Wednesday, June 15, 2016

Cost of Heart Surgery

http://www.newsday.co.tt/news/0,96757.html

$140,000 for heart bypass surgery
HEALTH WATCH with ANNE HILTON Sunday, March 15 2009
No one travelling from Valsayn and all points East, or Chaguanas and all points South to Port-of-Spain — and back every day needs telling that even a minor traffic accident can add an hour or more to the daily torture on what passes for highways in Trinidad. A major accident, involving a couple of container trucks overturned across both East and West lanes of the CR or the North South on the Uriah Butler highways brings traffic to a dead, and I do mean “dead” stop.
Compare your arteries to our highways with traffic flowing in to and out of Port-of-Spain every day… should anything interfere with the free flow of blood to your heart, you’re heading for trouble, when a piece breaks off the lump of ‘bad cholesterol’ on and in the artery wall to wedge itself across the artery and block the flow of life-giving blood to the heart . . .

We’ve all seen what happens on TV programmes from Marcus Welby and Dr Kildaire through St Elsewhere and ER to Grey’s Anatomy — there’s no need for me to write a graphic description of CPR or defibrillators — only supposing the victim of heart attack gets medical attention in time. Many don’t.

The lucky ones are those who get chest pains; they go to see the doctor hoping it’s gas — and find out it isn’t. And yet — how lucky are those “lucky ones”? Would you like to have to go through the diagnosis, the treatment, to keep heart disease at bay for as long as possible?

Put it another way, do you have enough health insurance to cover the treatment you need to save your life? If not, can you afford to wait for treatment on the Government Health Service?

Let’s see what it could cost you and your insurance company (remember, insurance doesn’t cover all your costs, you’re going to have to pay some, depending on what’s covered and what’s not on your health insurance policy). Tests leading up to an angiogram will set you back $2,500, the angiogram itself costs $9,500.

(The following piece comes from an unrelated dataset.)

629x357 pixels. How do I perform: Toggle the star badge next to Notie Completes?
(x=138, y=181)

When you have an angiogram, your heart specialist opens a vein in your groin (usually, though not always, the femoral artery) inserts a catheter, a thin flexible tube, into the vein and threads the catheter up to the left side of the heart where he can inject a dye (through the catheter) that will show up on X-ray. The X-ray photographs show the doctor what’s wrong and where.

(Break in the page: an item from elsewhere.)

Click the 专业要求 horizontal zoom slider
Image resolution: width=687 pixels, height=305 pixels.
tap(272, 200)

If the damage isn’t too bad the heart specialist may advise you have angioplasty — which involves another trip to Mount Hope, another catheter with a tiny “balloon” on the end inserted into a vein in the groin. When the catheter reaches the affected arteries around the heart the doctor blows up the balloon to flatten the deposits of LDL (Lousy) cholesterol back against the walls of the artery.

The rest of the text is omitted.